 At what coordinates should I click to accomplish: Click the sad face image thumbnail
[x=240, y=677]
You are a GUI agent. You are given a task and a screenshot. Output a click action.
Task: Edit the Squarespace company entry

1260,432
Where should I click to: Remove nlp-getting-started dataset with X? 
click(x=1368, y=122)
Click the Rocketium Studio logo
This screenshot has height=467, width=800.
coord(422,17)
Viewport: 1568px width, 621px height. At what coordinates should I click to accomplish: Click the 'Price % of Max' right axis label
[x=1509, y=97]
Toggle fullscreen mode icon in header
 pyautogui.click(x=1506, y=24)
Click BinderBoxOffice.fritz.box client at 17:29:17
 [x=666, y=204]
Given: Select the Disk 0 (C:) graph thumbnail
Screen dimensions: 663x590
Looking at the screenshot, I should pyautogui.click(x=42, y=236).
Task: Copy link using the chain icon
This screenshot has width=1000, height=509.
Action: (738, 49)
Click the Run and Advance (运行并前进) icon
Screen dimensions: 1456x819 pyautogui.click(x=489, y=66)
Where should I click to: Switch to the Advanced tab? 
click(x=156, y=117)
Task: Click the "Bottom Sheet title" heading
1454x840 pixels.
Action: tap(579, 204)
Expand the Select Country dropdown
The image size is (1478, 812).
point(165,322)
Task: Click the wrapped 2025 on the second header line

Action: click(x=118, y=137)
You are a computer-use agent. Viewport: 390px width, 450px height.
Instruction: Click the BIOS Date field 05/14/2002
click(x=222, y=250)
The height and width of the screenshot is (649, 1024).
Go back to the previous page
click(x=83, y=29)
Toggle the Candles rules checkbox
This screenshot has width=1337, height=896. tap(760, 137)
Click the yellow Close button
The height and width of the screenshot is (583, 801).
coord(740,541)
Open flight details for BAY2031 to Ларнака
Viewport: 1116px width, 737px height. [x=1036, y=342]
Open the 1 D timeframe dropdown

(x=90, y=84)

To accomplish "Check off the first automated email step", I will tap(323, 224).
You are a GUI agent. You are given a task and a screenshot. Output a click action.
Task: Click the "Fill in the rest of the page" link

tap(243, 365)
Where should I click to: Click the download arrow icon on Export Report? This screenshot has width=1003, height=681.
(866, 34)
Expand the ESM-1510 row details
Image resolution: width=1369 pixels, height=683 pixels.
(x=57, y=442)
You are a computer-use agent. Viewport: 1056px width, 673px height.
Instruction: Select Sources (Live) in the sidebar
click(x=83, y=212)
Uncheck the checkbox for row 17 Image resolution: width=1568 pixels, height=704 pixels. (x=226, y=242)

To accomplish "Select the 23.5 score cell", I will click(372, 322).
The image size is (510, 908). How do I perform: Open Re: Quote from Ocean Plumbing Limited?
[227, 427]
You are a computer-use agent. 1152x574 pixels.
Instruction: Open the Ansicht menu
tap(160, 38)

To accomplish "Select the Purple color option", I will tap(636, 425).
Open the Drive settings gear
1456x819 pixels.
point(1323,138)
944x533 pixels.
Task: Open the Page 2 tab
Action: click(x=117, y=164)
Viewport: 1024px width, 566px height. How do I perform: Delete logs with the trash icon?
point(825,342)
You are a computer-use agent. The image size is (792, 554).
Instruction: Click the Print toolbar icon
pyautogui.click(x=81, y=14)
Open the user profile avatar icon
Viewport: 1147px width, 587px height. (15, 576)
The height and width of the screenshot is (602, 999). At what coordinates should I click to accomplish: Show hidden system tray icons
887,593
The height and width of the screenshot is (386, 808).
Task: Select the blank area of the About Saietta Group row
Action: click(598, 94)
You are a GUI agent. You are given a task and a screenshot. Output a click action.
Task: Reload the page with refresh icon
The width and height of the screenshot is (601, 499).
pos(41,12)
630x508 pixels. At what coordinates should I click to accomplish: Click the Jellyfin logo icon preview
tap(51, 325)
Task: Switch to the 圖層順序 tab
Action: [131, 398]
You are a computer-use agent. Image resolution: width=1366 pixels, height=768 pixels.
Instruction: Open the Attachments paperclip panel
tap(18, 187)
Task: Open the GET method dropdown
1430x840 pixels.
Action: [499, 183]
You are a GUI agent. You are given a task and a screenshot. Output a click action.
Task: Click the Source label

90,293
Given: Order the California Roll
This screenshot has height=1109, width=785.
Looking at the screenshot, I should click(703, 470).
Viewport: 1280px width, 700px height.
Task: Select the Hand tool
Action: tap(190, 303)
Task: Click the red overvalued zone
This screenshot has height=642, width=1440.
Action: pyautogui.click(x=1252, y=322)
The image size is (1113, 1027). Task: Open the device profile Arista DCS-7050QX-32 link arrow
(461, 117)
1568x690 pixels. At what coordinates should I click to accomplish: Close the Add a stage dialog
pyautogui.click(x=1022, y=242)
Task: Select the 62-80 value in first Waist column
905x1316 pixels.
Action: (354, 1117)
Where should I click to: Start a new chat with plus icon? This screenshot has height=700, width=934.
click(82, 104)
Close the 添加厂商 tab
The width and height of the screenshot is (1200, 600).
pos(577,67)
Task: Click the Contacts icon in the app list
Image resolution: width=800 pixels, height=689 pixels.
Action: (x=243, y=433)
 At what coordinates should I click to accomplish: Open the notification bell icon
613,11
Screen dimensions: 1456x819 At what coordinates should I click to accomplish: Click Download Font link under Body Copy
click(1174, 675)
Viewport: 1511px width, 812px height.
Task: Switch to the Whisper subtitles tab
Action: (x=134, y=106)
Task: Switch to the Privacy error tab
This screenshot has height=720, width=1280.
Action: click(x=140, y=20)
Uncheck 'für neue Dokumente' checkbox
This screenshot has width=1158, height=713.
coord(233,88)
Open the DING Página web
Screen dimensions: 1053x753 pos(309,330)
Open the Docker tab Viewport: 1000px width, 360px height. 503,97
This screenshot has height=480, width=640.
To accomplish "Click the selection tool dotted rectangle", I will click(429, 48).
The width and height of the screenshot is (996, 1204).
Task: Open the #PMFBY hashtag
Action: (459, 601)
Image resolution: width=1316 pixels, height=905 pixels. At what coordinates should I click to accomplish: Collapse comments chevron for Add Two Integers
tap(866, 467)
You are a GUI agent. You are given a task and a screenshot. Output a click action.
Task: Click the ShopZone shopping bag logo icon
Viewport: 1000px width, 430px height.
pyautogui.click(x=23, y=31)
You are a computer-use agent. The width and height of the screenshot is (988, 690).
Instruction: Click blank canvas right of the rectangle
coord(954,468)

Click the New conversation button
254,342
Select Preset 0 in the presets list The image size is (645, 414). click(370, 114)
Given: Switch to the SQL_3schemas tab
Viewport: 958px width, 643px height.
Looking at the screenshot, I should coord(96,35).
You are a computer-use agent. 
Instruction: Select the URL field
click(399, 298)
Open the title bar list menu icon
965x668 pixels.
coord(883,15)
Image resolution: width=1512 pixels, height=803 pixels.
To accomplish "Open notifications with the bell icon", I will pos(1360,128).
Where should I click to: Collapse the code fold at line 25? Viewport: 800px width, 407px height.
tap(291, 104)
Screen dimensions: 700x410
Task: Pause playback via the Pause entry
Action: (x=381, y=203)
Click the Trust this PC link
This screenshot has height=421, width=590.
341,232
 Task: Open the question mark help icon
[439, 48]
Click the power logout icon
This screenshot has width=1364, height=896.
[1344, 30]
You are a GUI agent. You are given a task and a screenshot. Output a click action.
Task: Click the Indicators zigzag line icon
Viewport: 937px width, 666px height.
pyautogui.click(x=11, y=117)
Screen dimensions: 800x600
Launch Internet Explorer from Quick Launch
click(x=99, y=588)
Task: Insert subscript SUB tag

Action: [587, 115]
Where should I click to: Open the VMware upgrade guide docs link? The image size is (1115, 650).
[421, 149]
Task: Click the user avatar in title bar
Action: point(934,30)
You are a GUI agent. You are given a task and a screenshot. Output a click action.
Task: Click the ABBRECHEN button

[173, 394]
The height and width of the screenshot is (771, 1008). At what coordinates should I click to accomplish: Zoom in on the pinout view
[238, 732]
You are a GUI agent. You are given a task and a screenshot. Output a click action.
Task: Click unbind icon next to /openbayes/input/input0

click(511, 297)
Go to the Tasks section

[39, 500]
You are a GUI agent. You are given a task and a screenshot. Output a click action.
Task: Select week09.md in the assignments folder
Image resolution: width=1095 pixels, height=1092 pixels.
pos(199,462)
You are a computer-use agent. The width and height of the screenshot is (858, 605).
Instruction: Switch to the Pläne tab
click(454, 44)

> **Problem statement**
Rewrite the records above as a numbered list, one entry per line with blank lines left out. Begin at the line containing "You are a computer-use agent. Viewport: 1056px" and stop after the line containing "Action: click(x=117, y=164)".

> **Solution to this problem**
1. You are a computer-use agent. Viewport: 1056px width, 673px height.
2. Instruction: Select Sources (Live) in the sidebar
3. click(x=83, y=212)
4. Uncheck the checkbox for row 17 Image resolution: width=1568 pixels, height=704 pixels. (x=226, y=242)
5. To accomplish "Select the 23.5 score cell", I will click(372, 322).
6. The image size is (510, 908). How do I perform: Open Re: Quote from Ocean Plumbing Limited?
7. [227, 427]
8. You are a computer-use agent. 1152x574 pixels.
9. Instruction: Open the Ansicht menu
10. tap(160, 38)
11. To accomplish "Select the Purple color option", I will tap(636, 425).
12. Open the Drive settings gear
13. 1456x819 pixels.
14. point(1323,138)
15. 944x533 pixels.
16. Task: Open the Page 2 tab
17. Action: click(x=117, y=164)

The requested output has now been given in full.